- [What to do]: Gather each line in the entries that includes the string "item".

(Collected data entries)
····················
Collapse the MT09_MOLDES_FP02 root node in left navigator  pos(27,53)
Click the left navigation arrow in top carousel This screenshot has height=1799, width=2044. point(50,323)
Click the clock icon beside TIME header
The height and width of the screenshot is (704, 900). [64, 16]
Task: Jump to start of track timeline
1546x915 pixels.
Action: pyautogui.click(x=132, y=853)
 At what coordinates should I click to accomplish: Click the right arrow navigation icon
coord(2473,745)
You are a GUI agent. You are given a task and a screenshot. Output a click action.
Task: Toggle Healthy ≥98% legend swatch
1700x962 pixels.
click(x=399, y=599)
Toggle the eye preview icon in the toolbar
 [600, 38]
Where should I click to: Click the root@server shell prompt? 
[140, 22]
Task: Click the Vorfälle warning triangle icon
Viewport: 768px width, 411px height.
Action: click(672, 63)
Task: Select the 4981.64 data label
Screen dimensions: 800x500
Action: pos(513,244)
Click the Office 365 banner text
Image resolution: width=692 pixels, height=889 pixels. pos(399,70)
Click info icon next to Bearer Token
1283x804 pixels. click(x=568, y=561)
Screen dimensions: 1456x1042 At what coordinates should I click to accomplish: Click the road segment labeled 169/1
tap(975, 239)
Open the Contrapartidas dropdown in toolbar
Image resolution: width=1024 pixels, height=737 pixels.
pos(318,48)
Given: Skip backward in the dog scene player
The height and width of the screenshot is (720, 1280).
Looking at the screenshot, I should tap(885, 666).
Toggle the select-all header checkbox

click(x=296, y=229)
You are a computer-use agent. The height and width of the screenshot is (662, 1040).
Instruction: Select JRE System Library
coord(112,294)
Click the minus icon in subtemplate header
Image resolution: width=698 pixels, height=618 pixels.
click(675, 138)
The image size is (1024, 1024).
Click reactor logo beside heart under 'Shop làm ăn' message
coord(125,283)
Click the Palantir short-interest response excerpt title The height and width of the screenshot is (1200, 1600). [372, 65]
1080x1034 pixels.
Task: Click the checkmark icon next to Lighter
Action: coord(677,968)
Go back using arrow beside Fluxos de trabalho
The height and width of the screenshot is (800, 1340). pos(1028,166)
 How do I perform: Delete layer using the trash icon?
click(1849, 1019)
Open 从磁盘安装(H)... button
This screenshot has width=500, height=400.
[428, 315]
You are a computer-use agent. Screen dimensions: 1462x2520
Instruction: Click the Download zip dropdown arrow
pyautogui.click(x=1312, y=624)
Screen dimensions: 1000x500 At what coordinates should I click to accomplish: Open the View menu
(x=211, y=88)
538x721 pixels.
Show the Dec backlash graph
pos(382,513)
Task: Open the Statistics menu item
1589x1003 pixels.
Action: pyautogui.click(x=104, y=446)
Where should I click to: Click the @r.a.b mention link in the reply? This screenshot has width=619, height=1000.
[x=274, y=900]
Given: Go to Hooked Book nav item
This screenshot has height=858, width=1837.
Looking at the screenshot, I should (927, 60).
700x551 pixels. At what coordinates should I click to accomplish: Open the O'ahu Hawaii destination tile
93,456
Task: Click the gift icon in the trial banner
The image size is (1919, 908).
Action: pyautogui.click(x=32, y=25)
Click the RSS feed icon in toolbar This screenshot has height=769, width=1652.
····················
- [Solution]:
Task: Open the Statistics menu item
Given: Go to Hooked Book nav item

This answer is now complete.